Oddly, the company that services the Ansul systems in my district’s schools likes to hang the tags on the pull stations like that.
Surge Adventure Park: Jacksonville, FL
I apologize for the picture quality on some of these. Some of them are far up or in the jump area.
This place looks like it could use some new notification appliances. The existing ones will not sync with each other(or at least I don’t think so).
And what are the other NAs? Wheelock ASses?
Believe there were Wheelock MTs and more stray 7002Ts, this was a different walmart in another county that have a house in
Confirmed more AS Notification Appliances, these were near the garden center, i just didn’t add these to my album of fire alarm devices
Ooh, Radionics rebranded 1st gens! Reminds me of the Walmart in Pikeville, KY at Riverview Plaza. They have these.

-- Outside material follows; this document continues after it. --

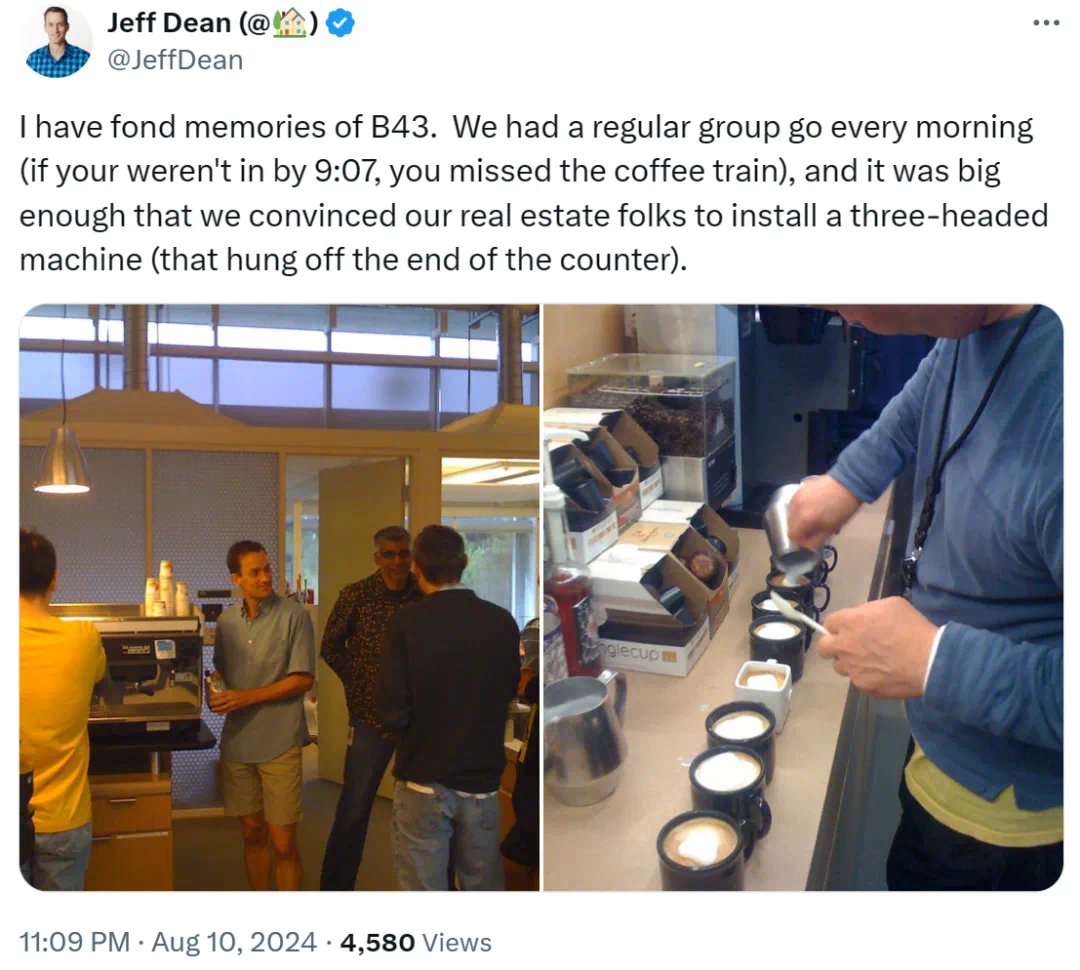Click the blue verified checkmark badge
The image size is (1080, 970).
340,23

AMC Theater, Ft. Meyers, FL
Panel
Simplex 4100+ with voice evacuation
Annunciators
One 4100 annunciator at the front entrance (no picture)
One LED/Controls annunciator behind the snack counter
One LED annunciator behind the snack counter
Pull Stations
Simplex 4099-4001’s under Stopper II’s
Smoke Detectors
1 TrueAlarm smoke detector (no picture)
Multiple older smoke detectors throughout the building
N/A’s
Simplex TrueAlert ceiling mount speakers
Older simplex strobes on the wall
ShopRite - Somers Point, NJ
Panel: Silent Knight Addressable Panel
Pulls: SD500-PS’
Detectors: At least one SD505-APS
AVs: Indoor: Siemens UMMTs interestingly enough (Could be Faraday branded)
Outdoor: Siemens UMMTs and a handful of Wheelock AS’
There was no outdoor version of the U-MMT. Did you hear the alarm sound? It may have been a U-MHU-MCS-WP instead.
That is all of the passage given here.